§ **TASK DETAILS**
Copy the material below line for line, keeping every character as it appears.

§ **DATA FOR PROCESSING**
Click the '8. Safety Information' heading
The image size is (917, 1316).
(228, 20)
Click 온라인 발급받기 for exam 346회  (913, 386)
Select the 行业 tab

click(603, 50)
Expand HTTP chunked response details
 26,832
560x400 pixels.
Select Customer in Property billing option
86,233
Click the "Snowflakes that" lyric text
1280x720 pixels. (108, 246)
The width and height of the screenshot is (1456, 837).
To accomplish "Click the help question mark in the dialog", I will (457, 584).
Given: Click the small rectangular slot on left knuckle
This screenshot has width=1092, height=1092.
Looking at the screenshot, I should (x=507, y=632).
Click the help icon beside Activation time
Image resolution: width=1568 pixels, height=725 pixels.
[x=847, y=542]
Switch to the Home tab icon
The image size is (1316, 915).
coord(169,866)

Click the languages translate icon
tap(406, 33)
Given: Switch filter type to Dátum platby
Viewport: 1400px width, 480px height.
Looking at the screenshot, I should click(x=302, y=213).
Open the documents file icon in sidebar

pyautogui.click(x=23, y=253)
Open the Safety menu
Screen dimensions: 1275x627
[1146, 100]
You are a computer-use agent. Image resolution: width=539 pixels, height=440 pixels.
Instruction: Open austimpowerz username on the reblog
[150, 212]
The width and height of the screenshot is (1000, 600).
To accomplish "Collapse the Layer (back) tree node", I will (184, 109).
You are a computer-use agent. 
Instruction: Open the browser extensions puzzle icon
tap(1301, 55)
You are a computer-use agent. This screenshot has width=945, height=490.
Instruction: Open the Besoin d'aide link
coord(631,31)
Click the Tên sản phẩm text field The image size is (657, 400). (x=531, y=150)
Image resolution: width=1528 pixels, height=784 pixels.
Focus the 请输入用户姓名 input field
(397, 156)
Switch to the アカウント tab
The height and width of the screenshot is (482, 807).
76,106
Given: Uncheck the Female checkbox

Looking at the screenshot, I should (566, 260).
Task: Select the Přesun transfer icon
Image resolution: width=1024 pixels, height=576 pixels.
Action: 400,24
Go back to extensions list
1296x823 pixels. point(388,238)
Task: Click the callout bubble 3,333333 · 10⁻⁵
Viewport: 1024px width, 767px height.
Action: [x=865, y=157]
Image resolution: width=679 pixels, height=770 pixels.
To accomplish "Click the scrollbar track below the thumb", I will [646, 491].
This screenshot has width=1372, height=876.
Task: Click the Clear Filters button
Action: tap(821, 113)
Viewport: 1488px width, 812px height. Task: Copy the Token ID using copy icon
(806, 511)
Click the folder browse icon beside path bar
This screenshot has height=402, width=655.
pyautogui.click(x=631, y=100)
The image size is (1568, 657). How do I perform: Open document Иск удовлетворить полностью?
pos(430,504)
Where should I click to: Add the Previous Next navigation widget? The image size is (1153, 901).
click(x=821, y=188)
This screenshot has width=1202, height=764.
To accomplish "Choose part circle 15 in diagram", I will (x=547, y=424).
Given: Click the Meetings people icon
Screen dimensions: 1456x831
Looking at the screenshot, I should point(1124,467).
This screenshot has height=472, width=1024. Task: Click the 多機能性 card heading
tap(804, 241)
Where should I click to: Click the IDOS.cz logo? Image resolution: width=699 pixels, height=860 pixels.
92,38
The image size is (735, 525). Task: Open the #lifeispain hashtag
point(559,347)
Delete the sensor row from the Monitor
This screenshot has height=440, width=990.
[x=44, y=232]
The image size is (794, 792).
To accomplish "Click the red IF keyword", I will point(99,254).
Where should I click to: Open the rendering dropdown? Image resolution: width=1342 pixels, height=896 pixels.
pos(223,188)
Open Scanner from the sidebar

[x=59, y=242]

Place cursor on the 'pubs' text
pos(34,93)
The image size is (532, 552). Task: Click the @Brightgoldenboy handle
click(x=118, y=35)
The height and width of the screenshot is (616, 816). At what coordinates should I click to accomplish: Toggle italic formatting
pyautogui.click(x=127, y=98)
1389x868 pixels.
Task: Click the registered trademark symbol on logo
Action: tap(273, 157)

§ **TASK SOLUTION**
Click the '8. Safety Information' heading
The image size is (917, 1316).
(228, 20)
Click 온라인 발급받기 for exam 346회  (913, 386)
Select the 行业 tab

click(603, 50)
Expand HTTP chunked response details
 26,832
560x400 pixels.
Select Customer in Property billing option
86,233
Click the "Snowflakes that" lyric text
1280x720 pixels. (108, 246)
The width and height of the screenshot is (1456, 837).
To accomplish "Click the help question mark in the dialog", I will (457, 584).
Given: Click the small rectangular slot on left knuckle
This screenshot has width=1092, height=1092.
Looking at the screenshot, I should (x=507, y=632).
Click the help icon beside Activation time
Image resolution: width=1568 pixels, height=725 pixels.
[x=847, y=542]
Switch to the Home tab icon
The image size is (1316, 915).
coord(169,866)

Click the languages translate icon
tap(406, 33)
Given: Switch filter type to Dátum platby
Viewport: 1400px width, 480px height.
Looking at the screenshot, I should click(x=302, y=213).
Open the documents file icon in sidebar

pyautogui.click(x=23, y=253)
Open the Safety menu
Screen dimensions: 1275x627
[1146, 100]
You are a computer-use agent. Image resolution: width=539 pixels, height=440 pixels.
Instruction: Open austimpowerz username on the reblog
[150, 212]
The width and height of the screenshot is (1000, 600).
To accomplish "Collapse the Layer (back) tree node", I will (184, 109).
You are a computer-use agent. 
Instruction: Open the browser extensions puzzle icon
tap(1301, 55)
You are a computer-use agent. This screenshot has width=945, height=490.
Instruction: Open the Besoin d'aide link
coord(631,31)
Click the Tên sản phẩm text field The image size is (657, 400). (x=531, y=150)
Image resolution: width=1528 pixels, height=784 pixels.
Focus the 请输入用户姓名 input field
(397, 156)
Switch to the アカウント tab
The height and width of the screenshot is (482, 807).
76,106
Given: Uncheck the Female checkbox

Looking at the screenshot, I should (566, 260).
Task: Select the Přesun transfer icon
Image resolution: width=1024 pixels, height=576 pixels.
Action: 400,24
Go back to extensions list
1296x823 pixels. point(388,238)
Task: Click the callout bubble 3,333333 · 10⁻⁵
Viewport: 1024px width, 767px height.
Action: [x=865, y=157]
Image resolution: width=679 pixels, height=770 pixels.
To accomplish "Click the scrollbar track below the thumb", I will [646, 491].
This screenshot has width=1372, height=876.
Task: Click the Clear Filters button
Action: tap(821, 113)
Viewport: 1488px width, 812px height. Task: Copy the Token ID using copy icon
(806, 511)
Click the folder browse icon beside path bar
This screenshot has height=402, width=655.
pyautogui.click(x=631, y=100)
The image size is (1568, 657). How do I perform: Open document Иск удовлетворить полностью?
pos(430,504)
Where should I click to: Add the Previous Next navigation widget? The image size is (1153, 901).
click(x=821, y=188)
This screenshot has width=1202, height=764.
To accomplish "Choose part circle 15 in diagram", I will (x=547, y=424).
Given: Click the Meetings people icon
Screen dimensions: 1456x831
Looking at the screenshot, I should point(1124,467).
This screenshot has height=472, width=1024. Task: Click the 多機能性 card heading
tap(804, 241)
Where should I click to: Click the IDOS.cz logo? Image resolution: width=699 pixels, height=860 pixels.
92,38
The image size is (735, 525). Task: Open the #lifeispain hashtag
point(559,347)
Delete the sensor row from the Monitor
This screenshot has height=440, width=990.
[x=44, y=232]
The image size is (794, 792).
To accomplish "Click the red IF keyword", I will point(99,254).
Where should I click to: Open the rendering dropdown? Image resolution: width=1342 pixels, height=896 pixels.
pos(223,188)
Open Scanner from the sidebar

[x=59, y=242]

Place cursor on the 'pubs' text
pos(34,93)
The image size is (532, 552). Task: Click the @Brightgoldenboy handle
click(x=118, y=35)
The height and width of the screenshot is (616, 816). At what coordinates should I click to accomplish: Toggle italic formatting
pyautogui.click(x=127, y=98)
1389x868 pixels.
Task: Click the registered trademark symbol on logo
Action: tap(273, 157)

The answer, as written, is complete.